EXERCISE TASK => Recast each line of the material below as a row of a Markdown table with the columns "Row" and "Line", numbering the rows and skipping blank lines. Leave the pictures out.

SUPPLIED DATA =>

* * * * * * *

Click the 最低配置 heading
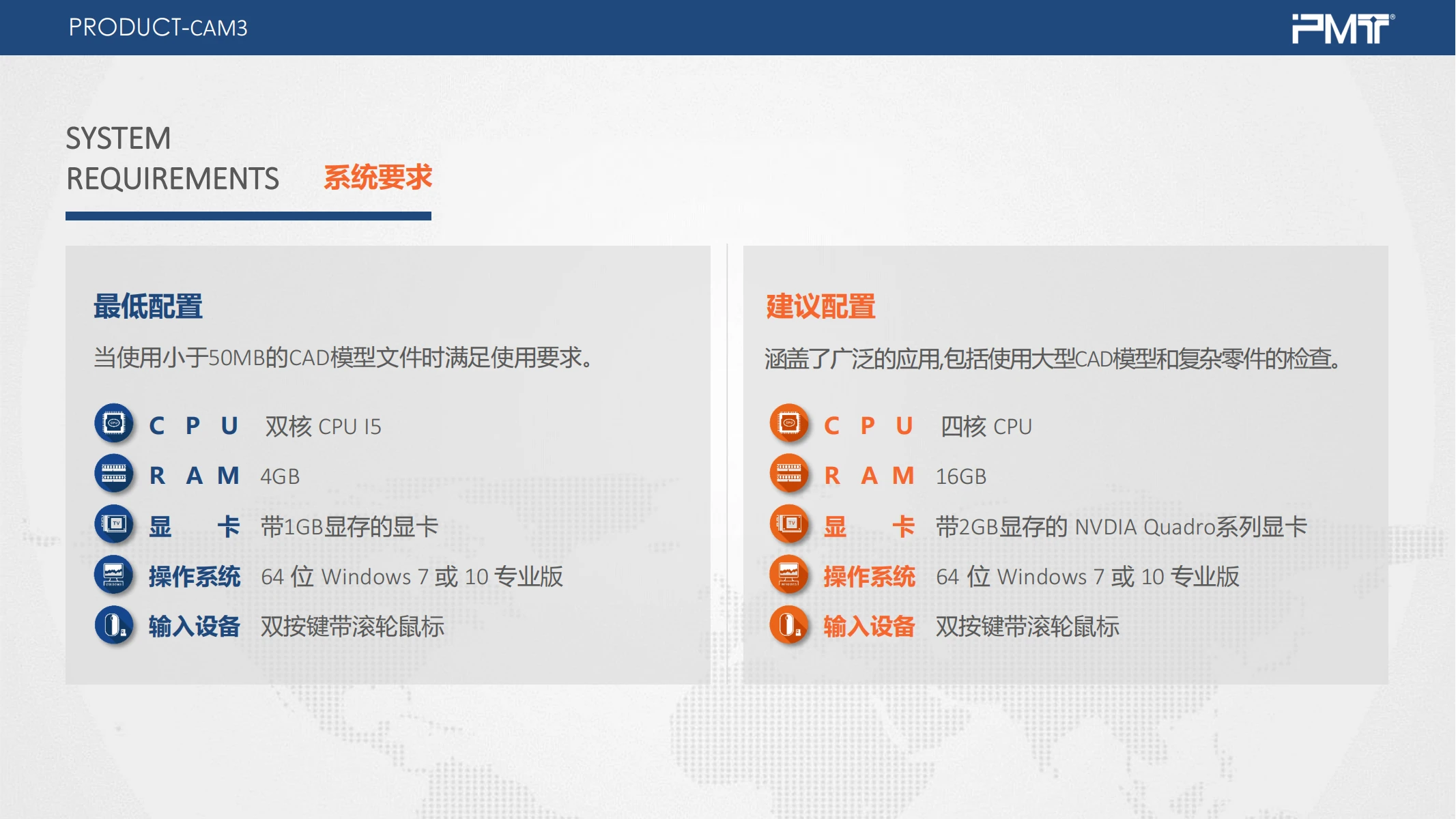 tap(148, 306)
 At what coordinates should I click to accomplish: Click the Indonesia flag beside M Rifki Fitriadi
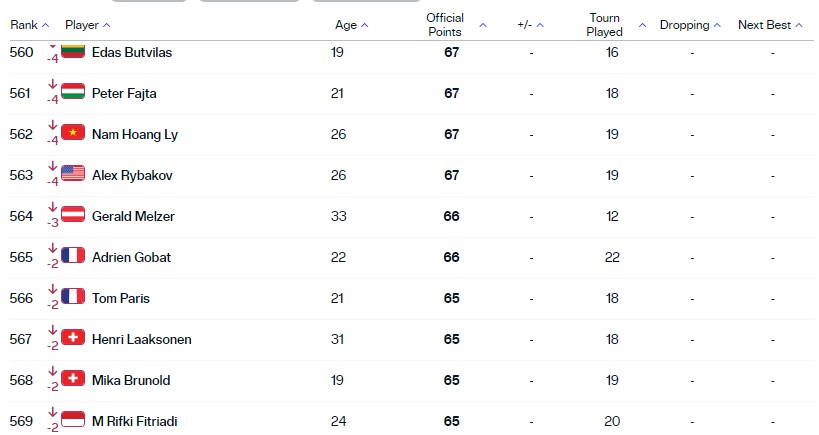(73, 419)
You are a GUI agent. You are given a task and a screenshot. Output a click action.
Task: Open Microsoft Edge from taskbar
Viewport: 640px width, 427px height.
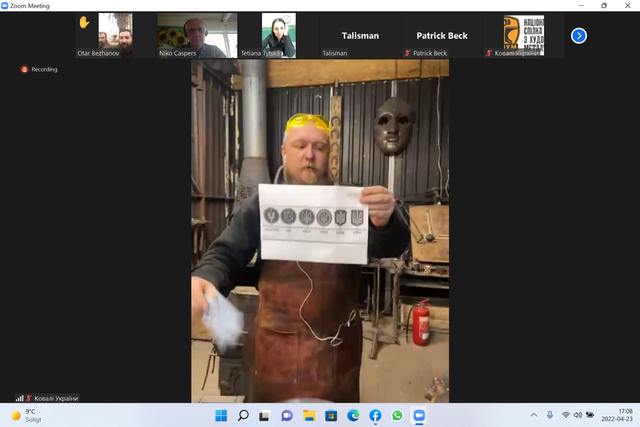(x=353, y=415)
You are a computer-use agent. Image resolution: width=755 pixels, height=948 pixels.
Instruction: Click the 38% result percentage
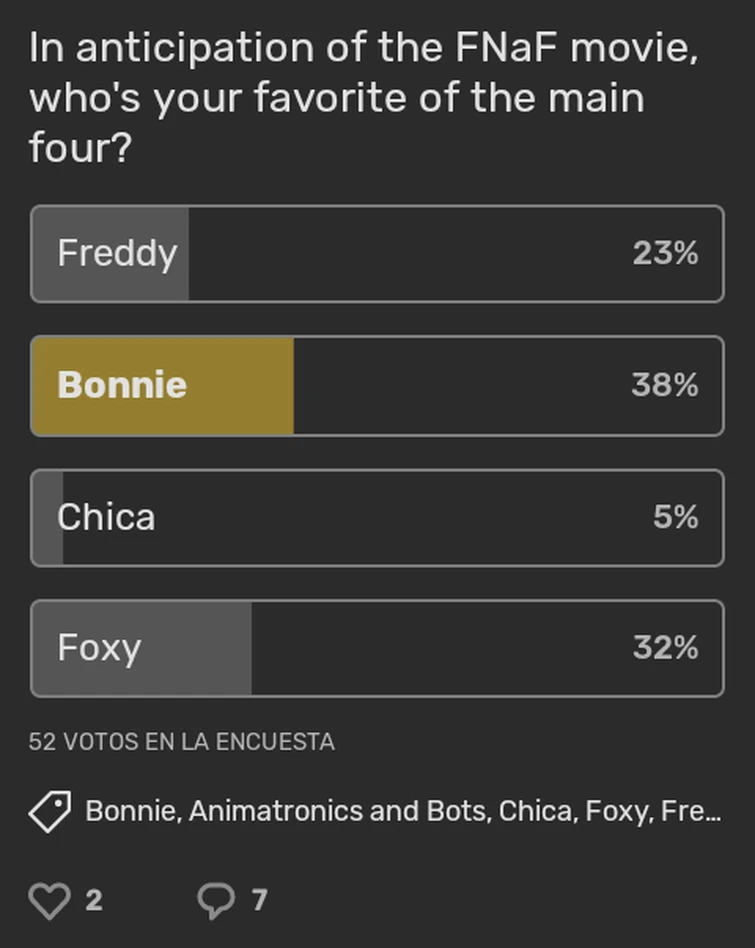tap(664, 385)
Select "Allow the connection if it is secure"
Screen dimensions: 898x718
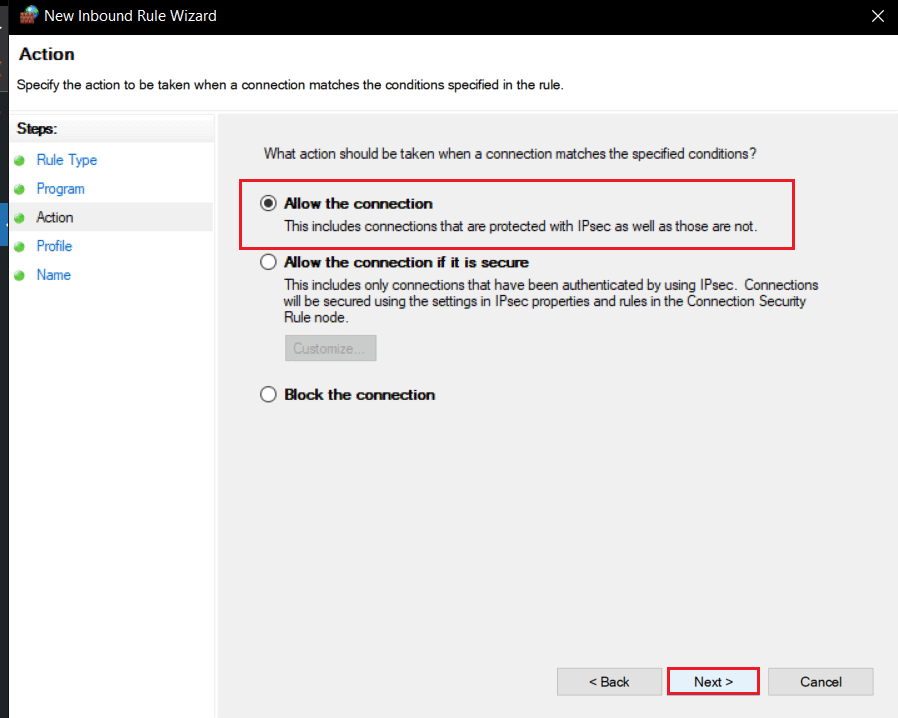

* * * * * * *

SOLUTION FOR THIS PROBLEM =>
| Row | Line |
|---|---|
| 1 | Click the 最低配置 heading |
| 2 |  tap(148, 306) |
| 3 |  At what coordinates should I click to accomplish: Click the Indonesia flag beside M Rifki Fitriadi |
| 4 | (73, 419) |
| 5 | You are a GUI agent. You are given a task and a screenshot. Output a click action. |
| 6 | Task: Open Microsoft Edge from taskbar |
| 7 | Viewport: 640px width, 427px height. |
| 8 | (x=353, y=415) |
| 9 | You are a computer-use agent. Image resolution: width=755 pixels, height=948 pixels. |
| 10 | Instruction: Click the 38% result percentage |
| 11 | tap(664, 385) |
| 12 | Select "Allow the connection if it is secure" |
| 13 | Screen dimensions: 898x718 |